Task objective =>
From the data below, repeat exactly the lines from the line with "You are a computer-use" to the line with "Instruction: Switch to the В обзвоне tab", both included.

═══ Record excerpts ═══

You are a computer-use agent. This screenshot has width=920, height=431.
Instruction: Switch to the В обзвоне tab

═══
═══ Record excerpts ═══

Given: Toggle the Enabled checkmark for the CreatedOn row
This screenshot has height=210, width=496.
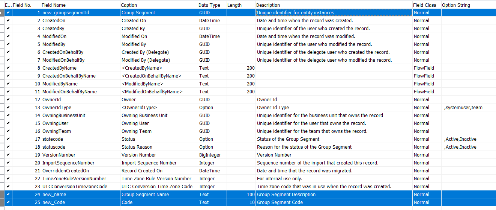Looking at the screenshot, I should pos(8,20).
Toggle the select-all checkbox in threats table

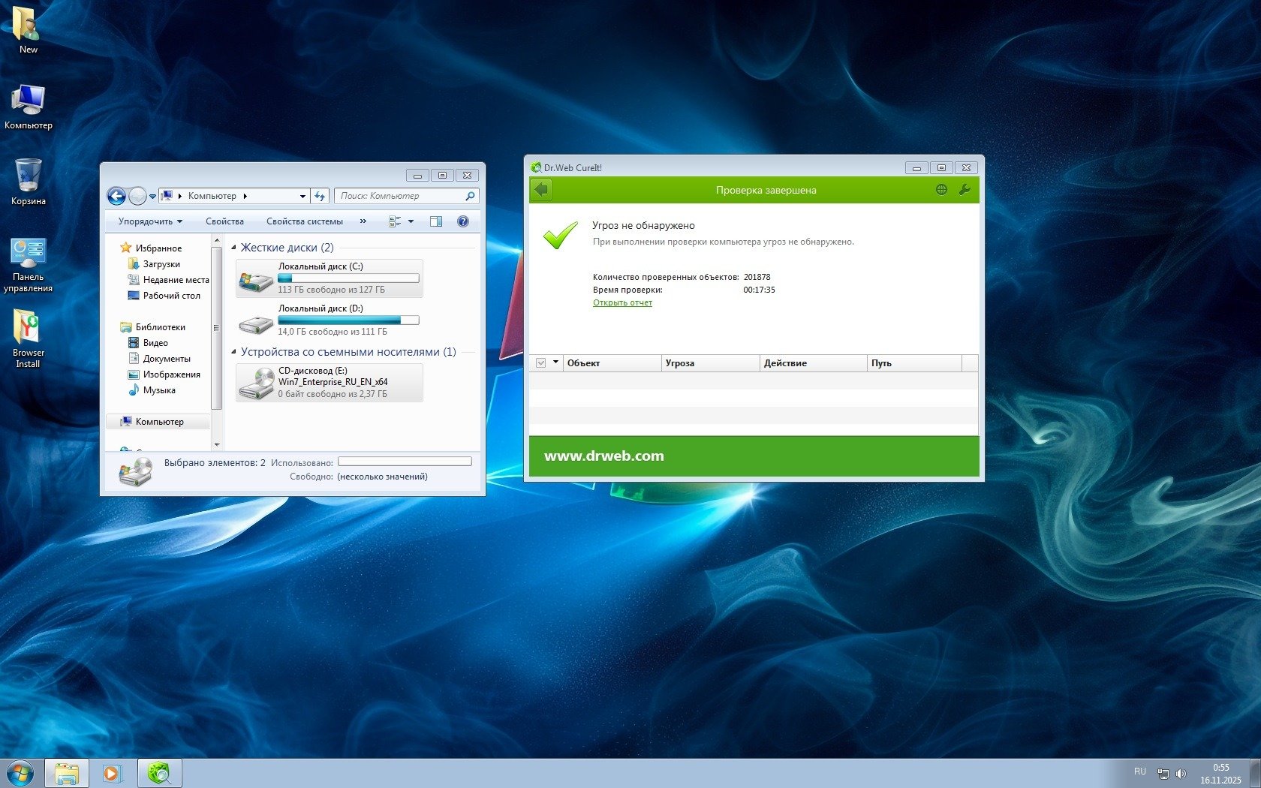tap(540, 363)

═══

Exercise output =>
You are a computer-use agent. This screenshot has width=920, height=431.
Instruction: Switch to the В обзвоне tab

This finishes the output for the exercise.